The SRAD’s bulbous tail and dayglo acronym mark it out, but its frame is the key to the bike. Derived from the firm’s RGV500 GP racer it shared the same wheelbase and steering geometry. Not only was it  dramatically stiffer and lighter than its predecessor’s up-and-over jobbie, but it offered riders a direct link to GP racing experience.  



And it had all started so well. 

“The size of it was the first thing that had struck me, and the weight. 506-odd pounds on the old bike down to 395 f***ing pounds! And the more you looked, everything about it was different. It was nimble, powerful, it braked better. It would pass the FireBlade on the straight easily. It was unbelievable. Revolutionary.” Up to 10mph off its top speed anyway.

So dogged were Roger and his fellow testers that even with costs mounting, the factory sat idle and “bosses going bonkers”, they insisted the testing must go on – “I didn’t care who I upset. I never compromised,” he says.

The ultra high-speed, public roads testing continued across Europe, running from the weather as summer turned to autumn. “We had Kayaba suspension guys there, tyre people there – about 15 people working on the testing all day – and then they would replicate each day’s tests in Japan overnight. It was a 24-hour effort.”

HOORAY! Chris Walker rode the wheels off his SRAD to chase Hodgson’s bigger 996 Ducati to the title wire. “My confidence was skyhigh on that bike. I could do anything on it,” he remembers.


In southern Italy in October the solution was found – a combination of suspension and tyre spec tweaks. The process hadn’t been without attrition. “One week they sent a Japanese guy over – the lap record-holder at their Ryuyu test track – everyone was in awe of him, so on the ride back to base we gave it some and we got back a good five minutes earlier than him. When he got back he said “This is not road this is motocross track!” and by the next morning he was on his way back to Japan. An Italian tester who lobbed it stood up and brushed himself down and proclaimed ‘That’s it. I go and I never come back’ and he left the bike in the gravel and walked off. I never saw him again.”

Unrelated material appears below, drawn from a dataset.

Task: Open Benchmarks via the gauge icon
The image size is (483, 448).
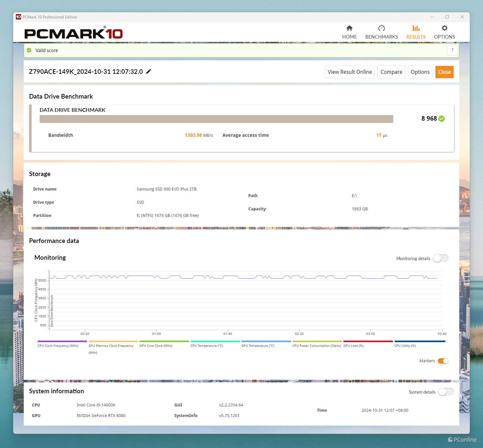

BOO! Biking’s Gazza World Cup moment came thanks to the same SRAD, when Walker’s bike brought the most dramatic BSB season in memory to an end by blowing up at the final round.

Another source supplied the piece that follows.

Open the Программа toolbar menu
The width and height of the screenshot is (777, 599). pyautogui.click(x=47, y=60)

The programme finished with 80% of the testing having been carried out on road and 20% on track. And the bike ended up being “just what people wanted,” says Roger. “They were obsessed with lightness and it was lighter than most 600s. It made big power, very reliably. It looked the business. We sold more than half the first year’s allocation before anyone had ever sat on one!”

It remains one of Roger’s proudest achievements and favourite bikes. “To me it’s like a Katana – it may be years old but it can still hold its head up. It still looks good in the company of any sportsbikes. It’s a modern classic. And a 170mph motorbike! You’d have to be a very, very sharp rider to make a modern superbike go A to B any faster.”

PHWOAR! Scott Russell smoked his rivals to a Daytona 200 victory in 1996. The SRAD’s acres of plastic have always made it a great canvas. Is there anything better than the Lucky Strike scheme?

SRAD need-to-knows

‘My mates went touring on it’

“The riding position suited most people – it was lower than before – and it was an easy bike to ride, not aggressive, you could proper pin it,” says Roger. “You could wind on the power confidently. “Light, not intimidating, yet it was producing more power than the FireBlade. I had mates who went touring on the bloody thing!”

What goes wrong?

Most of the problems that occur are caused by poor maintenance and careless owners. There was a perception that the engines suffered from poor lubrication to the top end and a number of firms produced a twin feed conversion to the top end, but they’re not necessary. Corrosion on the calipers and shock is a common issue. 

Bang on for Britain

“It was our job to put the European finishing touches to it – something they DIDN’T do with the TL1000S (they insisted it wasn’t necessary, it was perfect – but it was an absolute disaster)” says Roger, who went through dozens of suspension iterations to ensure the set-up was bombproof.

‘Everything before was wooden’

“This was the first GSX-R with six pot brakes – proper kit. Everything before was wooden,” says Roger. But Suzuki wanted to err on the conservative side. “They feared people would crash with really aggressive pads in them – in fact this happened with one tester.”

Keep it sharp 

Refresh tired old suspension and suddenly you’ll discover a machine of dazzling handling quality. The forks are quite soft and heavier and faster riders will benefit from an extra 30cc of fork oil to firm them up a tad. The six-piston Tokico brakes are sensational, but will need braided hoses now.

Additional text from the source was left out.